Many of the churches had various
periods of fasting before Easter. Some had one or two days, others several
weeks. At the end of the sixth century, Pope Gregory I established a forty day
period of fasting and repentance, using the forty of Israel,
Moses, Elijah, and Jesus in the wilderness as patterns to follow. It was
Gregory who fixed the beginning of Lent as Ash Wednesday, with ashes placed on
the head as a reminder that “dust thou art and to dust returneth.”
Pretzels,
Anyone?
Christians in the Roman
Empire made a special Lenten food of flour, salt, and water, since
meat and dairy foods were forbidden during Lent. Because Lent was a season of
penance and devotion, the dough was shaped into the form of two arms crossed in
prayer. In Latin, “little arms” is bracellae. When the food was taken to Germany,
it was called a brezel or a pretzel. The oldest known picture of a pretzel may
be in a manuscript from the fifth century in the Vatican.
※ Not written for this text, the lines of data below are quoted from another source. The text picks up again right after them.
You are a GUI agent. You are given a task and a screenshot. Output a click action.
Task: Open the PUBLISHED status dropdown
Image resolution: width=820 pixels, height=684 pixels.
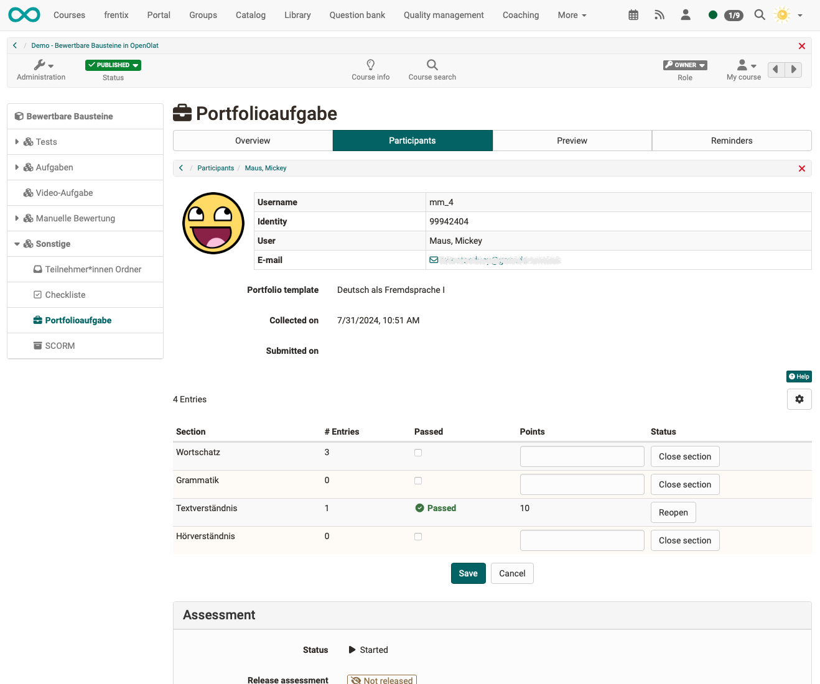click(x=113, y=65)
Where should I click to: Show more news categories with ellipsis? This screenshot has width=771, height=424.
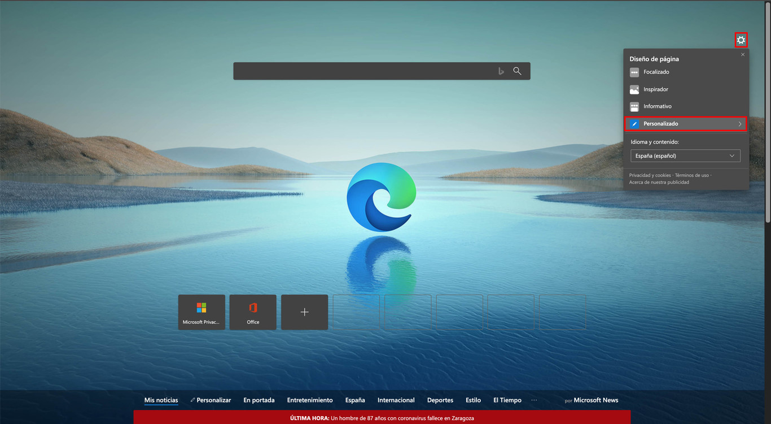(x=534, y=400)
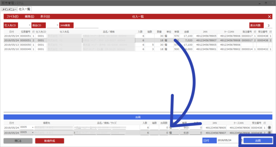The height and width of the screenshot is (147, 276).
Task: Click the gray 閉じる button
Action: pyautogui.click(x=18, y=141)
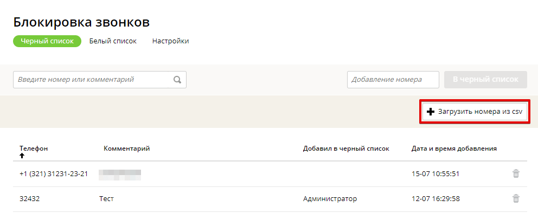Viewport: 538px width, 213px height.
Task: Click the search magnifier icon
Action: coord(177,80)
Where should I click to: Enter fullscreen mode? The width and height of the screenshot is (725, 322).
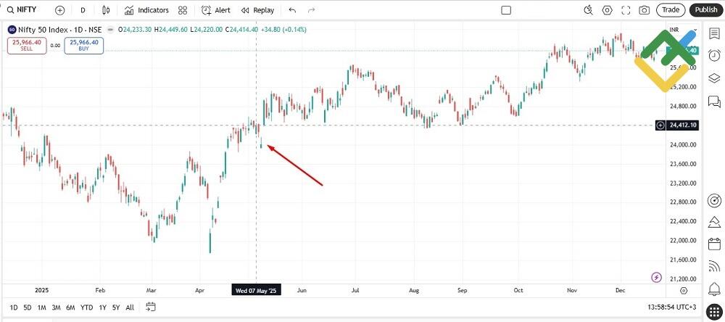pyautogui.click(x=626, y=10)
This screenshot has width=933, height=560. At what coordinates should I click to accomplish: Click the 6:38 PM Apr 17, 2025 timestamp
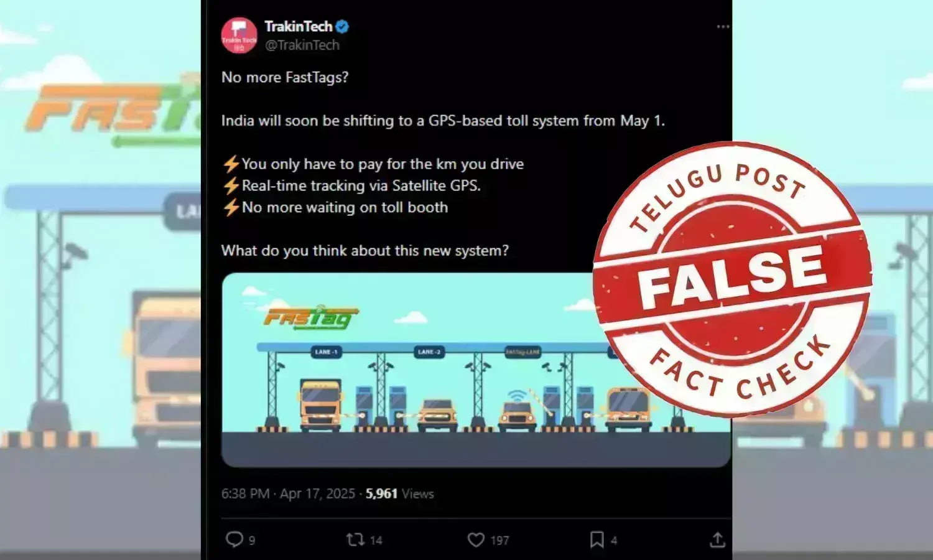point(288,493)

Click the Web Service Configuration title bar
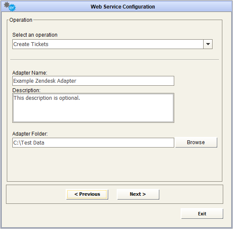117,6
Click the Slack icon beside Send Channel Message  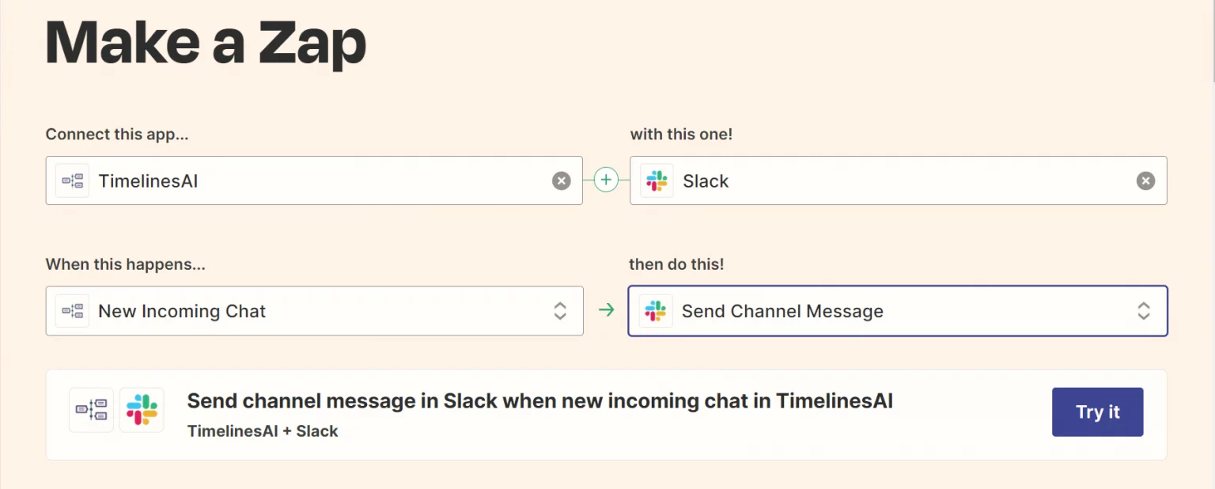tap(656, 311)
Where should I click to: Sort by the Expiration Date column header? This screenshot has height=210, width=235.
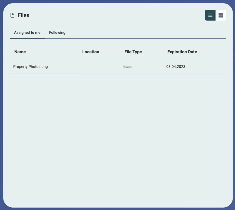pos(182,52)
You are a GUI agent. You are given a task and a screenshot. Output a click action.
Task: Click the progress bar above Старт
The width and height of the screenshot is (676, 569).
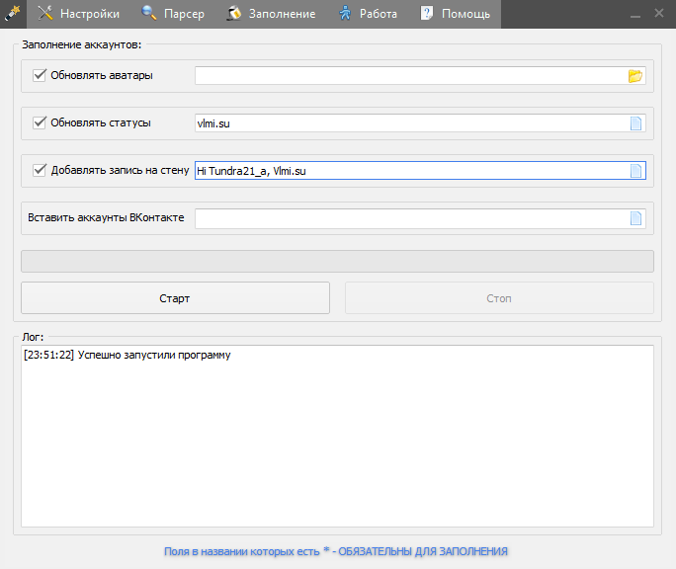337,261
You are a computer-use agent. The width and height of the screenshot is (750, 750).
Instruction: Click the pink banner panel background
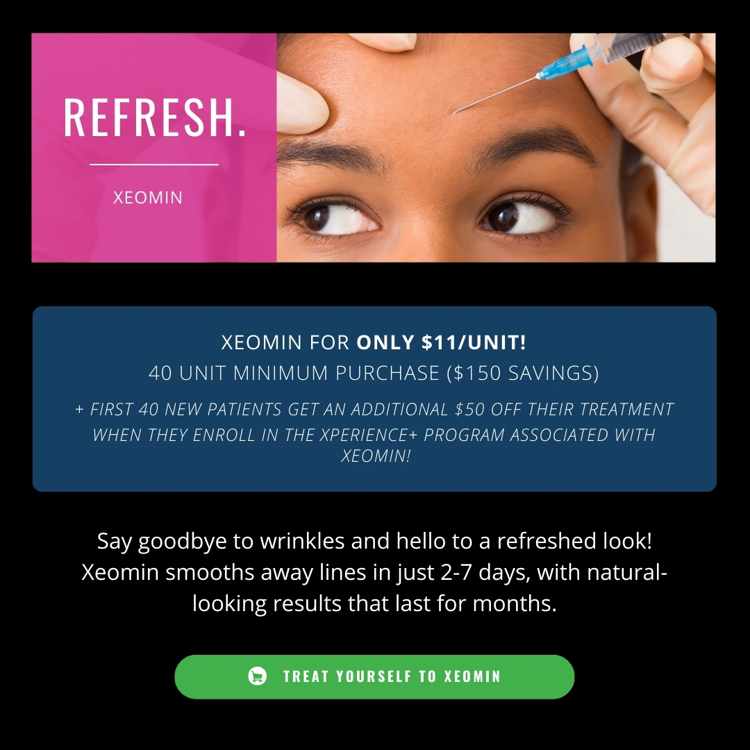pos(154,230)
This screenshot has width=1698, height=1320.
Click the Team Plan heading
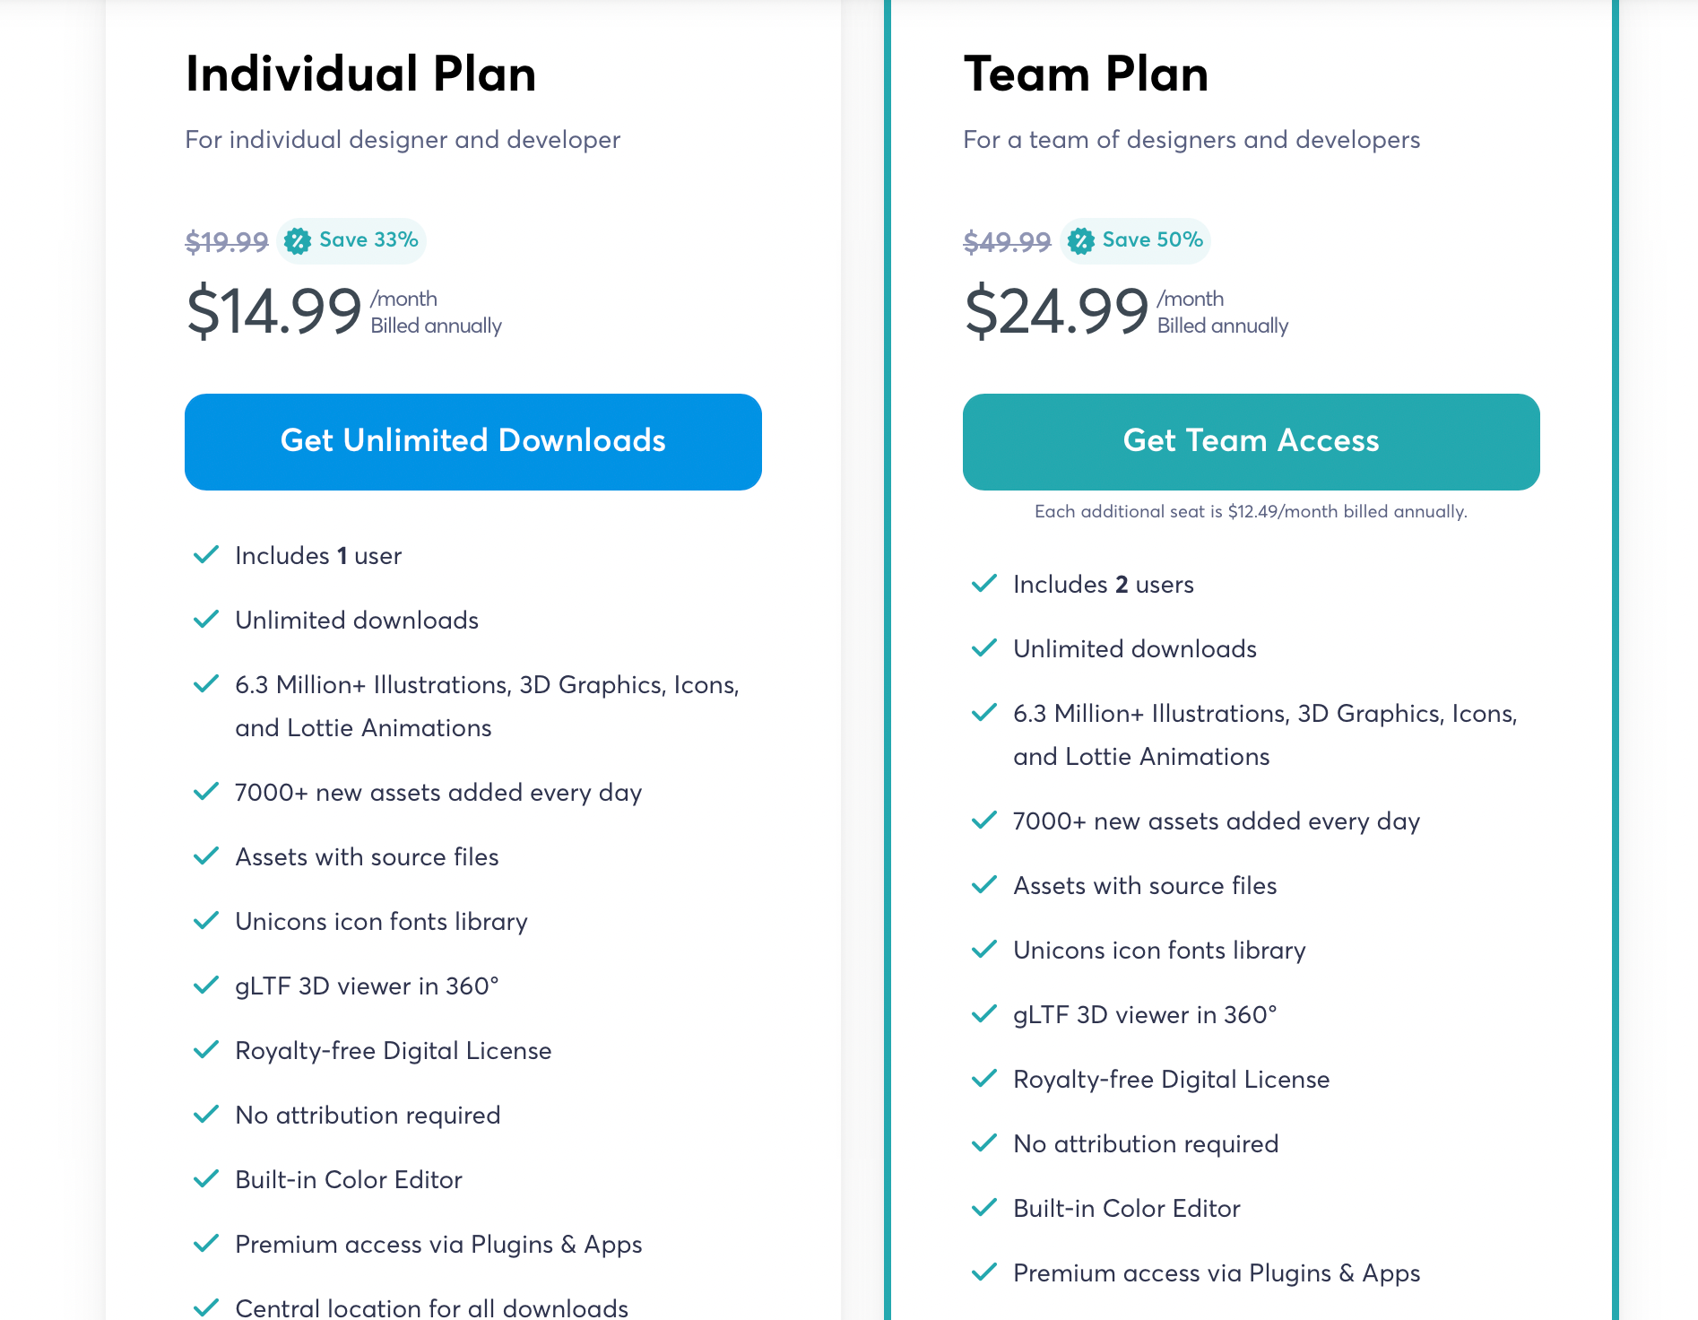click(x=1086, y=74)
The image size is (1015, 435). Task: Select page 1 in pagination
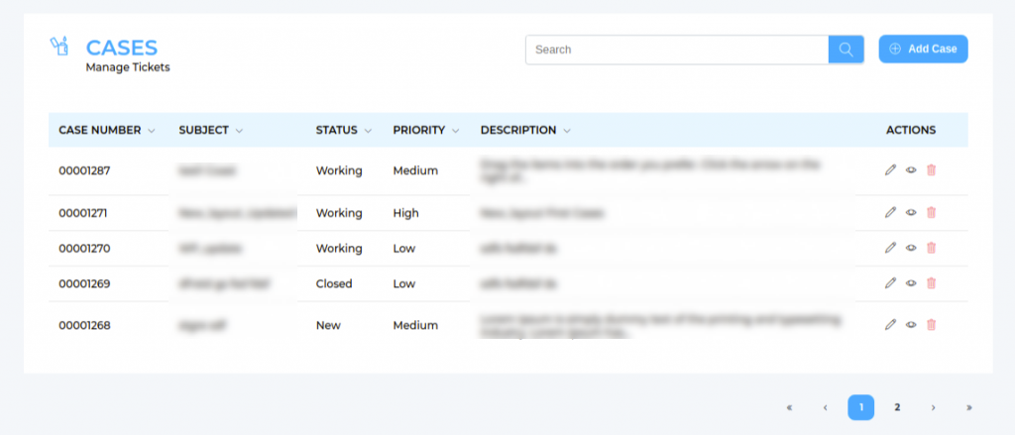(860, 407)
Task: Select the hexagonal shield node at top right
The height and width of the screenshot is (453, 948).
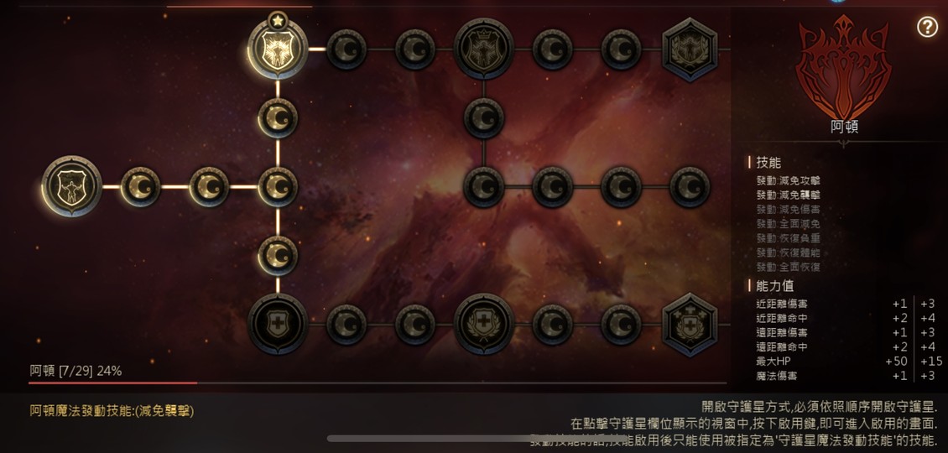Action: tap(690, 49)

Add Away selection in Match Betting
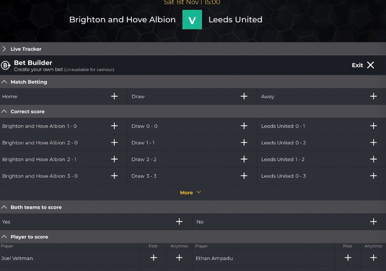(x=373, y=96)
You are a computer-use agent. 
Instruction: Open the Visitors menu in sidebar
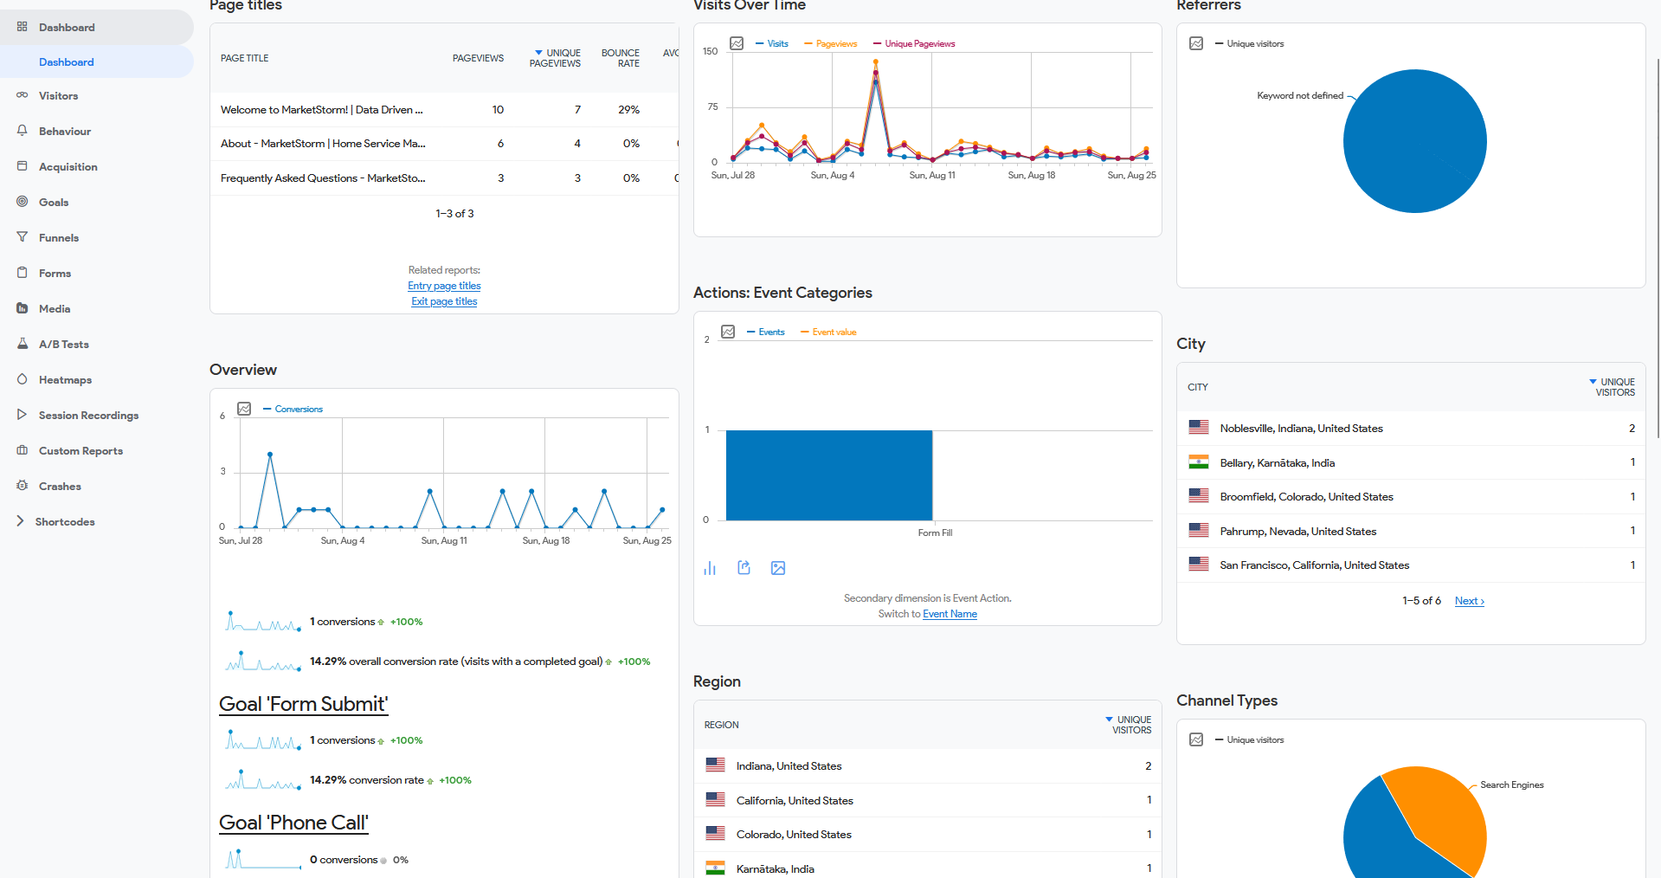(x=58, y=96)
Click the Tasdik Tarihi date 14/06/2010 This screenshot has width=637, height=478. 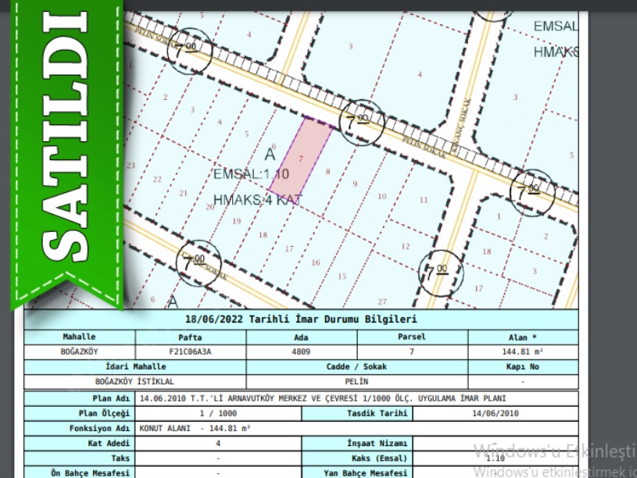coord(495,413)
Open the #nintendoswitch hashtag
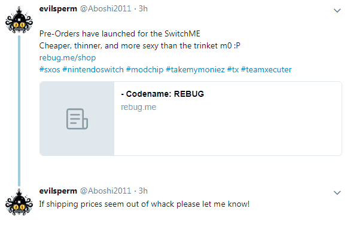 coord(93,70)
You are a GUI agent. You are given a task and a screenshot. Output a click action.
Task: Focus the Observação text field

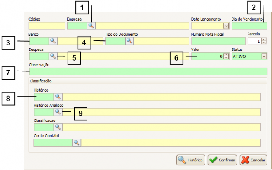click(148, 71)
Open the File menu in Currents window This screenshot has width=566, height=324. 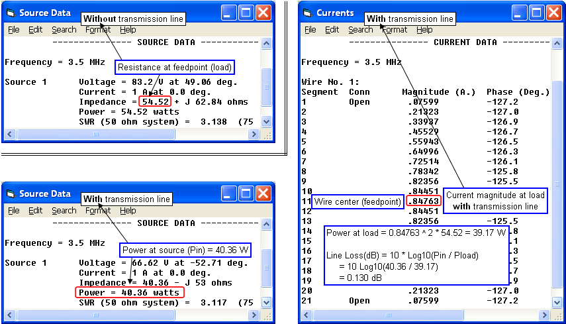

Pretzels are still an item of Lenten food in many parts of Europe
and are sometimes distributed to the poor in the cities.
The
Sunrise Service
In
Luke 24:1 the women went at early dawn to the tomb. In 1732 some young men of
the Moravian community at Herrnhut, Germany
went to the cemetery at dawn to meditate on Christ’s Resurrection. This became
the first known Easter sunrise service. In 1741 the Moravians in Bethlehem,
Pennsylvania celebrated the first Easter
sunrise service in America.
What
about Holy Week?
The
observation of the week before Easter as Holy Week probably began in the fourth
century when pilgrimages to Jerusalem
began. When Egeria traveled to Jerusalem
at the end of the fourth century, she gave a detailed account of the
contemporary observance of Holy Week. Christians used liturgical drama to
reenact the last scenes of Christ on earth. On Palm Sunday they reenacted
Christ’s joyous entry into Jerusalem.
Maundy Thursday’s love feast and foot washing recalled the institution of the
Lord’s Supper. The Good Friday of the crucifixion became a day of deepest
penance and fasting. On the evening of the Great Sabbath, during that time when
Christ lay in the grave, the Easter vigils began with Scripture reading,
singing and prayer. Everyone poured into the church with light to await the
glorious Resurrection morning.
What’s in a Name?
The
Latin word paschal for the Hebrew for Passover (pesah) became the Latin word
for the Resurrection day in the Romance languages, such as Spanish and French.
The eighth century historian Bede wrote that Easter, the English word for the
holiday, came from the Anglo-Saxon goddess Eoster, the goddess of spring and
fertility.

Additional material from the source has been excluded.